1Spatial correlation between biodiversity value and vulnerability
2Displacement or inhibition of biodiversity loss by new reserves
3Spatial variance of vulnerability
4Uncertainty in vulnerability estimates
We limited the factors to focus on those not already investigated plus vulnerability variance, which interacts directly with the remaining factors.
We measured the influence of these factors on the relative performance of MinLoss and MaxGain in terms of retention, that is, the proportion of biodiversity value in our hypothetical study region still extant after 10 years of simulated, interacting habitat loss, and reservation.
We interpreted our results by providing rules of thumb for conservation practitioners to apply in deciding whether to: (1) take conservation actions based on the available information on vulnerability; (2) improve information on vulnerability; or (3) discard information on vulnerability and prioritize solely on biodiversity benefit.
Our study design (Figure 1) involved simulated landscapes made of environmentally homogeneous habitat patches, which we considered as potential conservation areas. We chose a simulation study because this allowed us complete control over the range of variation in key factors. We expect actual conservation regions to be located within this parameter space. Each landscape was characterized by a level of vulnerability variance among areas and populated by biodiversity features with specific levels of correlation between their abundances and the vulnerability values of areas. For the MinLoss approach, we tested different levels of uncertainty in the vulnerability estimate (MaxGain does not consider vulnerability). Finally, for each combination of uncertainty and variance in vulnerability, we simulated two effects of reservation on habitat loss: displacement and inhibition.

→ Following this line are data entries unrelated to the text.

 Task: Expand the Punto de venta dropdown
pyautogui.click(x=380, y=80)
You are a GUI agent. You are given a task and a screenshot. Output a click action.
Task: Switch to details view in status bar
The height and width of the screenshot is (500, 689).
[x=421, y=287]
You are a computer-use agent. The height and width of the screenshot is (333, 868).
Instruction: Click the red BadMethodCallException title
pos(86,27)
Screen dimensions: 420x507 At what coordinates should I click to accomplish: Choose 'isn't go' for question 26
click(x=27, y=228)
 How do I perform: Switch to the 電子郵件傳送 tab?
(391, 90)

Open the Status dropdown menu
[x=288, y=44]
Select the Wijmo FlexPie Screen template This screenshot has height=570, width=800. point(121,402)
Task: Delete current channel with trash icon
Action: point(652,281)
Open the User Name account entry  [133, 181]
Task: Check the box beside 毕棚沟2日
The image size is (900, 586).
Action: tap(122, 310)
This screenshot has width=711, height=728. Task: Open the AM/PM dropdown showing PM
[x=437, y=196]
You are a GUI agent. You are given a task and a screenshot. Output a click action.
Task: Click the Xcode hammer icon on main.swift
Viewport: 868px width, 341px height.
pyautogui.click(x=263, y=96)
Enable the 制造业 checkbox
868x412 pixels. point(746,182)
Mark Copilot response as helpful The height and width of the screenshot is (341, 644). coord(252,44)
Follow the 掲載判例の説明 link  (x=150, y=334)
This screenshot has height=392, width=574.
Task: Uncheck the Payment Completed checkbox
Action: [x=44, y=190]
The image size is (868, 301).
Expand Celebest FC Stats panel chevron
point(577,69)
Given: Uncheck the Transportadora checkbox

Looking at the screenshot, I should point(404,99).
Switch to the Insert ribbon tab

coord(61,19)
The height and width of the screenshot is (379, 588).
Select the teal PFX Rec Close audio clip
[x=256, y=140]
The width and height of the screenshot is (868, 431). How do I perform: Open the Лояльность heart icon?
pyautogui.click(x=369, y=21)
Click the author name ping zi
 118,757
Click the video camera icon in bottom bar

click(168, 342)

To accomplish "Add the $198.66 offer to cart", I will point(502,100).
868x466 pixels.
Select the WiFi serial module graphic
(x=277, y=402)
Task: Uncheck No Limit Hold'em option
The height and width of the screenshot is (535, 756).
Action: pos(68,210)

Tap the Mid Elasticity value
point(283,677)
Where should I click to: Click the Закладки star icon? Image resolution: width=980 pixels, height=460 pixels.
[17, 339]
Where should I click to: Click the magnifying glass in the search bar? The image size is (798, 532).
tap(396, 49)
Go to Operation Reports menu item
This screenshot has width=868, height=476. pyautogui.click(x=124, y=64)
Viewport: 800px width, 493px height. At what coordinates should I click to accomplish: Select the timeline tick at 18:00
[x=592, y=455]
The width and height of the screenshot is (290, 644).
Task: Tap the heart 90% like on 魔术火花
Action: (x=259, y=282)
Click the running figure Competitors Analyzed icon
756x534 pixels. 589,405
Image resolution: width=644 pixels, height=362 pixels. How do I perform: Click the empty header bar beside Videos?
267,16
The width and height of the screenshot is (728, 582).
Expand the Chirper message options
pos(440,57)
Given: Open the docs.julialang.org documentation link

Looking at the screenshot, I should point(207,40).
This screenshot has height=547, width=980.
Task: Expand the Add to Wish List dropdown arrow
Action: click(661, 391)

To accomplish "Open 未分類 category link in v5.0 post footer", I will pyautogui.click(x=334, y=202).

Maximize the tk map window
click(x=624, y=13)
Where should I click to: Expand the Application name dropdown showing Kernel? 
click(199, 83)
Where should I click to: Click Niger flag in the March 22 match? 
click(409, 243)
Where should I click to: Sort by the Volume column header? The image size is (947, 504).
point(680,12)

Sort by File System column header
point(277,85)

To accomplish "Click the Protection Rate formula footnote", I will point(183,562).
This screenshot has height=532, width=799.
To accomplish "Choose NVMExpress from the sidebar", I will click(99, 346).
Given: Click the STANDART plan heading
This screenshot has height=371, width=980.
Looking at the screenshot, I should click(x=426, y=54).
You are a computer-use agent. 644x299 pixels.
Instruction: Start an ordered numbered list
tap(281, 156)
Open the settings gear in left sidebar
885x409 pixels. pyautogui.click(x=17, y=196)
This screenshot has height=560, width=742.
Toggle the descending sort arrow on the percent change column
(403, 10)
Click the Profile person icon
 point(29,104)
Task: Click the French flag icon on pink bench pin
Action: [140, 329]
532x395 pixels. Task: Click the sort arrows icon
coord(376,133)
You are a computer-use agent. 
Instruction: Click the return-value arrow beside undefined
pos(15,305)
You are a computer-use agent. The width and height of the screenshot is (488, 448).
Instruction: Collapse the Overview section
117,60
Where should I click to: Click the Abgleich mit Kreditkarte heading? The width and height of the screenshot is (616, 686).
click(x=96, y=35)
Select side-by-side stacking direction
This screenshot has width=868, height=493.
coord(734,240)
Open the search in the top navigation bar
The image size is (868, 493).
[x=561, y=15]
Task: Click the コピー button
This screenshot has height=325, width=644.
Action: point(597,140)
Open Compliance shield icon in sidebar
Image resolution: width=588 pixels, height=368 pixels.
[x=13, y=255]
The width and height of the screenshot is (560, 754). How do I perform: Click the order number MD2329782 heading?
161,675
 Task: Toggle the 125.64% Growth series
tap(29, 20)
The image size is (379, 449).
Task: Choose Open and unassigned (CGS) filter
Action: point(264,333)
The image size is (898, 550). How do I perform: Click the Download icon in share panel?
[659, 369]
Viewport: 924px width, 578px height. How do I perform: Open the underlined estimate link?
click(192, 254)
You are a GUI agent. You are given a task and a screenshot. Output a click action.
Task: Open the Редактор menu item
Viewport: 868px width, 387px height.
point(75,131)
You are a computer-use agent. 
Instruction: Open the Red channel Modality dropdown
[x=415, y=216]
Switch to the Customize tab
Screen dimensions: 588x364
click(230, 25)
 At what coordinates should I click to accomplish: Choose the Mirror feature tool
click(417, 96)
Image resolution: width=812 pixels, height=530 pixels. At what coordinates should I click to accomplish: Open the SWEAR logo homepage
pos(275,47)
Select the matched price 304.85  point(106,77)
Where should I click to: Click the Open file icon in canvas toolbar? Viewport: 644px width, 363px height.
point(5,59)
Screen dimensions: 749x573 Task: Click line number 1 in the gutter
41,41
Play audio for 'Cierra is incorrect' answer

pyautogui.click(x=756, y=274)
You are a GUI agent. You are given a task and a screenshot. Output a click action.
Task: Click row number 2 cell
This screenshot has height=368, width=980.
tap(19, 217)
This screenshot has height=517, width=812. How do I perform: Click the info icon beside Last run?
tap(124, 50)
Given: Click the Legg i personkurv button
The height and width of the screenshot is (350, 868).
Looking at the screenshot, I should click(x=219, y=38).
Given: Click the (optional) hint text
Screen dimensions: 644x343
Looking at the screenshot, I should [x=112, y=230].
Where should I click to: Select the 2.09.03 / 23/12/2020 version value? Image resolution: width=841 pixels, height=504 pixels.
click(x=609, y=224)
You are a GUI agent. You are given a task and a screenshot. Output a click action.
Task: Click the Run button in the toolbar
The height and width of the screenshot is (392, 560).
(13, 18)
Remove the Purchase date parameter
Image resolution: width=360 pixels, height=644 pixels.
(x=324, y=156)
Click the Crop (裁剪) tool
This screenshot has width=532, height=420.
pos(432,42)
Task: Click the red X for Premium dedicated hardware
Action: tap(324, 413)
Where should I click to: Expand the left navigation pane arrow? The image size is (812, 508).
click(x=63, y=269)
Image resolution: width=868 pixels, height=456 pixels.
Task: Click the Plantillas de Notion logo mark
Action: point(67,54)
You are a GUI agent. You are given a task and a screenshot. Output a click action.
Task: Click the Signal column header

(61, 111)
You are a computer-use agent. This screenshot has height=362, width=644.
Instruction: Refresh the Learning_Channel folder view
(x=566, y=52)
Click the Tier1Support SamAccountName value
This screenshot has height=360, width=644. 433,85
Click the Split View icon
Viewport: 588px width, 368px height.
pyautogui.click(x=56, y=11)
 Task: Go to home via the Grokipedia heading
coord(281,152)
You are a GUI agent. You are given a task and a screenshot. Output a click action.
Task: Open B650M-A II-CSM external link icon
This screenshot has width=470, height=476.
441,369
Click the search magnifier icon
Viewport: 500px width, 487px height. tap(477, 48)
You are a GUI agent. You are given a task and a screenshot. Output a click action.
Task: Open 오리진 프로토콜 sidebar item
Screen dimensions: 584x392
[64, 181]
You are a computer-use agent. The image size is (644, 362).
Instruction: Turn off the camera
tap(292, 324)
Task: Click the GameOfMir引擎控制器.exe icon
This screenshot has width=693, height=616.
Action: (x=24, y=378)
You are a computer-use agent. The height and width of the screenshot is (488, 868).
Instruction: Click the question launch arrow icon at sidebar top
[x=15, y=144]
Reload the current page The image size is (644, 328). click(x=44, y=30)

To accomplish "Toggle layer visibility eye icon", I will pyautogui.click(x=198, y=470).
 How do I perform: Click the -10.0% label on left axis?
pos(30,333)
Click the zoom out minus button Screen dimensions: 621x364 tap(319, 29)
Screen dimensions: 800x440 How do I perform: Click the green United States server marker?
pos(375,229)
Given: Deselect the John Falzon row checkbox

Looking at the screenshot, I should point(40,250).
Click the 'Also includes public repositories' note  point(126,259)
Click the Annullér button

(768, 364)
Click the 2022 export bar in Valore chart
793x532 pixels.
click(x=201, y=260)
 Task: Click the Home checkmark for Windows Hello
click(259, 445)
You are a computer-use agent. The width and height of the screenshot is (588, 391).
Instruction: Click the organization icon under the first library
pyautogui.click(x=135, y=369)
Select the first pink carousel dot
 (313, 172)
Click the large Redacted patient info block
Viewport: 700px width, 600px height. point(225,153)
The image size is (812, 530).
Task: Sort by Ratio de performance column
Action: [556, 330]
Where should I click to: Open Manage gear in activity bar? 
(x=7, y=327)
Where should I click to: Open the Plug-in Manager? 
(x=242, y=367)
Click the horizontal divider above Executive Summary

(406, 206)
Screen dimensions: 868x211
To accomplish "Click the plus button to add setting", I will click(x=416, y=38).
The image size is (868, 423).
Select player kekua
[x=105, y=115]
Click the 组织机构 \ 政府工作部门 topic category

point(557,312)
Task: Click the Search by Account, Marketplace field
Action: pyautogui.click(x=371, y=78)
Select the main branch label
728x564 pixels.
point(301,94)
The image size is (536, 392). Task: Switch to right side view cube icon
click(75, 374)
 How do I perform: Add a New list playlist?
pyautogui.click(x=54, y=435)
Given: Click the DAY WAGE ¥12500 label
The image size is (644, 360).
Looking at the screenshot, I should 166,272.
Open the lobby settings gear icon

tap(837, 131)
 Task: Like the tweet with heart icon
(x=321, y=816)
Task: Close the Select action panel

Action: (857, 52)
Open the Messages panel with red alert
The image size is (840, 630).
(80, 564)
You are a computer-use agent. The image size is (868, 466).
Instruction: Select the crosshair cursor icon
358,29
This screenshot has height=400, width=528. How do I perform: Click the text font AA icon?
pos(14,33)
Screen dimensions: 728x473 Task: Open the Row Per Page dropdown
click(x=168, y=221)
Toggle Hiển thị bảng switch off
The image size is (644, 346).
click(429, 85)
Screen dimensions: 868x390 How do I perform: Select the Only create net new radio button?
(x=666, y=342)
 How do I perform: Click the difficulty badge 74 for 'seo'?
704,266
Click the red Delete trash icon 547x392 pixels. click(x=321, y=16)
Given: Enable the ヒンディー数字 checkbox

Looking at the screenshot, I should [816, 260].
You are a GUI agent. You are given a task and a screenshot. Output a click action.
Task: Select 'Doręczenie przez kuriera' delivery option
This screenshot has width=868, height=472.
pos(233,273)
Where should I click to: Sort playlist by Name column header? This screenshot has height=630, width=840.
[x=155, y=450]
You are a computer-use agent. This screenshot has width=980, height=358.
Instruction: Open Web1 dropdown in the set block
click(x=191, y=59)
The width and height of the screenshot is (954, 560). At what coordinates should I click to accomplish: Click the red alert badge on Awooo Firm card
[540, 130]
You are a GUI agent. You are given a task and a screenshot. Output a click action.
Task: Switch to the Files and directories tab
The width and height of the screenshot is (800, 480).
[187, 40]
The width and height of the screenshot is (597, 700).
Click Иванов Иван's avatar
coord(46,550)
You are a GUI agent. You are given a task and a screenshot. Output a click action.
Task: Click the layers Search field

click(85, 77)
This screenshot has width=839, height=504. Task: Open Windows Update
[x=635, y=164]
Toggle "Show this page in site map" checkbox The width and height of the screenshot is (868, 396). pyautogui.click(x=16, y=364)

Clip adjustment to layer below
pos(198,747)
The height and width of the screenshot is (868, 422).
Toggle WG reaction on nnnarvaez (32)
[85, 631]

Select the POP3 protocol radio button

The system consisted of a set of N= 1,000 areas for conservation assessment. Each area n contained five biodiversity features. The correlation between each feature's abundance and vulnerability varied independently, between −0.8 and +0.8 in intervals of 0.4. Total abundance and the variation in local abundance among areas were constant for each feature. Each area immediately lost all features if it was developed. If reserved, all features were preserved in perpetuity.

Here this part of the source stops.